部屋の中はほとんど夜の闇の中に溶け込んでて、その中を照らしてるのはスマホの光だけ。そこで僕は何も発さずにただ小さく口を紡いだまま相変わらず同じ動きだけを使って画面を操作してた。
だけど、しばらく上瞼を落っことしながら見つめてた視線の形を開けることで表情を変えたのは、スマホの画面がXの通知を付けた時。向こうのミスマーベルのアイコンと一緒にコメントが表示された時だった。
それと一緒に僕は体を勢いよく回転させて、体全体をうつ伏せにしながら肘を立てる。さらに、足を何度も膝の所でバタバタさせながらいる。その状態で足を使って何度もベッドを叩く。
『見てみなきゃ面白いかどうかってわかんなくない?』
画面をスライドさせてすぐに返信の所を開く。それと一緒に口元を1回だけ結びなおしながら、今度は両方の親指を使ってコメントを打ち込んで行った。最初は打ち終わってすぐに送信しようとしたけど、少しだけ頬を膨らませながら顔を明後日の方向に。
数秒間だけそっちの方を見てたけど、それもすぐに辞めるだけ。もう1回口を紡ぎ直したらまた文章を打ち終わらせる。
『見なくてもわかるだろwwwMCUはエンドゲームで終わった。ノーウェイホームとガーディアン3は認めるけど。エターナルズとか寝たw』
書き終わってからも画面を無意味に上下させながらもまたすぐに自分のさっき打ったコメントを表示させてそれを読み直す。鼻から数回だけ息を吐きながら目を細めて瞼の縁同士をくっつけ合うみたいになってた。

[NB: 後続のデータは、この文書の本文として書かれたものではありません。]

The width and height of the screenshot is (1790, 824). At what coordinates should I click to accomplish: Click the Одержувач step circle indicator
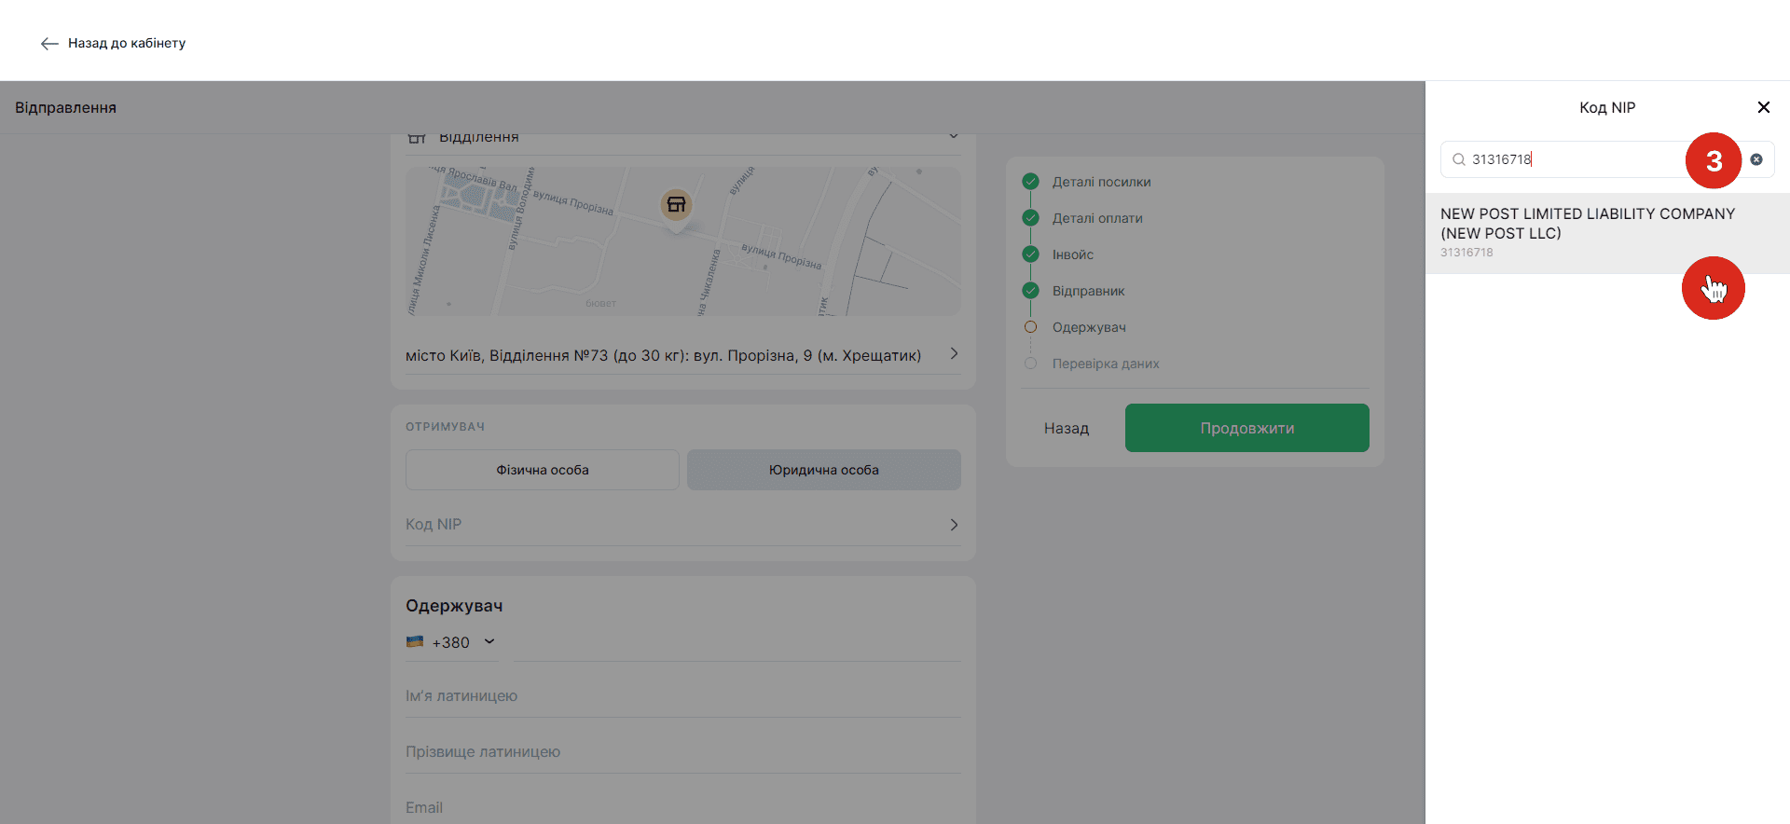coord(1030,327)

その間だけは画面を見れずにいたけど、それもまたそんなに変わらない時間だけ。すぐに1回だけ息を吐いてから顔を元に戻すともうすでに返信が来てるみたいで。それに対して何か他の場所で反応するよりも早く片方の親指でそこを押した。
『あなたがエンドゲームまでの方が好きなのはわかった。でもエターナルズとかストレンジとかラブサンダーは監督の作家性が出てて、こういうのが私は好きだな』
鼻から一回だけ息を吸いながら胸元を強く締め付けるみたいにしながら体を前のめりに。その結果として顔と画面が近づきすぎてたみたいで、前と同じペースと動きで文字を打ち込んだら、それの後目が痛くてそこを親指で何度も押し込んでた。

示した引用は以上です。